Colonel Garth, Papa’s equerry, was not exactly a handsome man. Far from it. But it had been wonderful to be loved; and she had been really happy for the first time. She should have been more careful. But how could she be? Adventure had come to Kew and while she sat with her sisters working on her embroidery, filling her mother’s snuff-box, making sure that the dogs were walked at the appropriate times, she had dreamed of Colonel Garth and romance; and she had slipped away whenever possible, to his apartments – or he came to hers.
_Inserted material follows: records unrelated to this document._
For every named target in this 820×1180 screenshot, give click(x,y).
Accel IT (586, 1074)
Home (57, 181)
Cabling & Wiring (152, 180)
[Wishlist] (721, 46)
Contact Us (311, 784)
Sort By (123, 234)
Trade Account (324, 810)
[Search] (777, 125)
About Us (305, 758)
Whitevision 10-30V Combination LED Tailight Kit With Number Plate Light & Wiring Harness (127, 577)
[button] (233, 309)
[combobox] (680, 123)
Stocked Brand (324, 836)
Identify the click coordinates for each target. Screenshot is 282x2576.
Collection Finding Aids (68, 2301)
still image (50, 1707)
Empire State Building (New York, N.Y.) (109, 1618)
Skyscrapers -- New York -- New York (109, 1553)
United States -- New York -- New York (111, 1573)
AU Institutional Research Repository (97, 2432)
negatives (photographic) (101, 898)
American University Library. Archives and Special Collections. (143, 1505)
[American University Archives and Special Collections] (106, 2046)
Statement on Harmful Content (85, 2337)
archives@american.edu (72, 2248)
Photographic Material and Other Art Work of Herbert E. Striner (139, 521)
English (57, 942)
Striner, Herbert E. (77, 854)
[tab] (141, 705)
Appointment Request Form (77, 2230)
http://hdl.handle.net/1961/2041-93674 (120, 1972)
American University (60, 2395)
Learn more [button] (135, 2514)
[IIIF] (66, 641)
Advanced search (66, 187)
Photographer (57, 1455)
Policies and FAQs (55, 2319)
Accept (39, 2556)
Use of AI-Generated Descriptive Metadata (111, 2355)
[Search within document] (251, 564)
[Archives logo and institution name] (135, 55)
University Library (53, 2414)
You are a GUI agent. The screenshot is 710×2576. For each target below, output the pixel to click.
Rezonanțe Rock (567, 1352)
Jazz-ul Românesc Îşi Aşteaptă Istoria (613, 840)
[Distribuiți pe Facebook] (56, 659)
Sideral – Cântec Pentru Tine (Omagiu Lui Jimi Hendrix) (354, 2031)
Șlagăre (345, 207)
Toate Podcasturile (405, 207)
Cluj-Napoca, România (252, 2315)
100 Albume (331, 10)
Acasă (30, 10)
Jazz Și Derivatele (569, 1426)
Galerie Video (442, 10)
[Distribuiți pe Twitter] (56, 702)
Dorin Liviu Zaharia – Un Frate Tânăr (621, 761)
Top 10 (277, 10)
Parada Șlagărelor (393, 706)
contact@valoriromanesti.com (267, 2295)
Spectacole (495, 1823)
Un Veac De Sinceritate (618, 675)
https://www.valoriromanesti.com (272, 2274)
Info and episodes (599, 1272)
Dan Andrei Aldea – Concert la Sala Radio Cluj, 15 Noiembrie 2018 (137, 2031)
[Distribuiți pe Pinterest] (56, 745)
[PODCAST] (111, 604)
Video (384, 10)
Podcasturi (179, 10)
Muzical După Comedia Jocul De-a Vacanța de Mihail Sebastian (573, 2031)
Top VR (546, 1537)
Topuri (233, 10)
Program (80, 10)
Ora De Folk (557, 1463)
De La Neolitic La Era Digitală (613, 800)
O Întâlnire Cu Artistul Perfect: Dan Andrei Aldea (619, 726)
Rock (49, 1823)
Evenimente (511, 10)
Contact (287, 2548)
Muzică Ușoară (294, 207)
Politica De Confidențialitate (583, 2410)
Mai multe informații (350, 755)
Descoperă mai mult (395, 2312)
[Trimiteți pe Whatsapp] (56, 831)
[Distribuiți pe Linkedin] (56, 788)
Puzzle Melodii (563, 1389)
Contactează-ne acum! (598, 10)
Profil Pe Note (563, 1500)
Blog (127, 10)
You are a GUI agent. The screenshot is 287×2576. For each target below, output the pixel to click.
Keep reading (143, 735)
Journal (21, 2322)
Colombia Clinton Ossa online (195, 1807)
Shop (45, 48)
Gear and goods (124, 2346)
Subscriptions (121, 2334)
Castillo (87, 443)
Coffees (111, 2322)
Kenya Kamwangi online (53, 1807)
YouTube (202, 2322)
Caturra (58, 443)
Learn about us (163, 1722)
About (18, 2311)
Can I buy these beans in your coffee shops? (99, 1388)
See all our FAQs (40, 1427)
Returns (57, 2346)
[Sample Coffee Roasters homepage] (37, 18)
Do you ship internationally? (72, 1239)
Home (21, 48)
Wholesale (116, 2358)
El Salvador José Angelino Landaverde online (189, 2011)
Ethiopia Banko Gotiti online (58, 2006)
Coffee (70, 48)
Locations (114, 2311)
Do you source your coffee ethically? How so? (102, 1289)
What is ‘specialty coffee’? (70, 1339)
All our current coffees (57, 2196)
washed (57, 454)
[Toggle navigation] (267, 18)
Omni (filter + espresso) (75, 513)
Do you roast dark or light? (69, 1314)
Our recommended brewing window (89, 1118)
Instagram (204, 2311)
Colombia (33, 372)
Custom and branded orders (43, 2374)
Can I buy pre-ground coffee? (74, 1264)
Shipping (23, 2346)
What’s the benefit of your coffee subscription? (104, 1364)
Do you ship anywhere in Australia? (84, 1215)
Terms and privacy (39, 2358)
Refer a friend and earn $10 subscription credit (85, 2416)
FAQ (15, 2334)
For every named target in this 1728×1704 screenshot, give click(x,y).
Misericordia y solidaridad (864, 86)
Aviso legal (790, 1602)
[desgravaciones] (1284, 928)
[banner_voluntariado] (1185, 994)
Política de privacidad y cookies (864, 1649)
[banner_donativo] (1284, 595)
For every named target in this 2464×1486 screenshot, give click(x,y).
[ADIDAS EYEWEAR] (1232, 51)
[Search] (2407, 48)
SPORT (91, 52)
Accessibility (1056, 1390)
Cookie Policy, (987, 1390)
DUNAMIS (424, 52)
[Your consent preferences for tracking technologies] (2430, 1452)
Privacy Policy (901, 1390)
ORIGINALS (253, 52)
Life had become filled with intrigue.
And the inevitable consequence!
Augusta had anxiously enquired: ‘Sophia, are you ill?’
And Mary: ‘What is wrong?’
And Augusta: ‘You had better tell.’
And there in the prim drawing-room at Kew she had whispered her secret: ‘I am going to have a child.’
‘It’s impossible,’ Augusta had said. How could an unmarried daughter of the King be pregnant? How could it possibly happen? ‘In the usual way,’ she had said defiantly, not caring very much. ‘It will send Papa mad,’ Mary had said. Anything that was alarming was always reputed to be likely to send Papa mad. ‘Mamma will be furious.’
Knowing this was true she had merely looked helplessly at them while in her heart she did not greatly care for anything but the fact that she was going to have a child.
They might have told George; he would have helped; but they did not do this. Instead the sisters had made a protective circle about her; the dear Colonel was very helpful; and so he should be since he was the child’s father. But he had been loving and tender and she was grateful. Kindly fashion had made skirts so voluminous that they might have been designed to disguise pregnancy. Dear Sophia was peaky, said Mary. She needed a little holiday by the sea.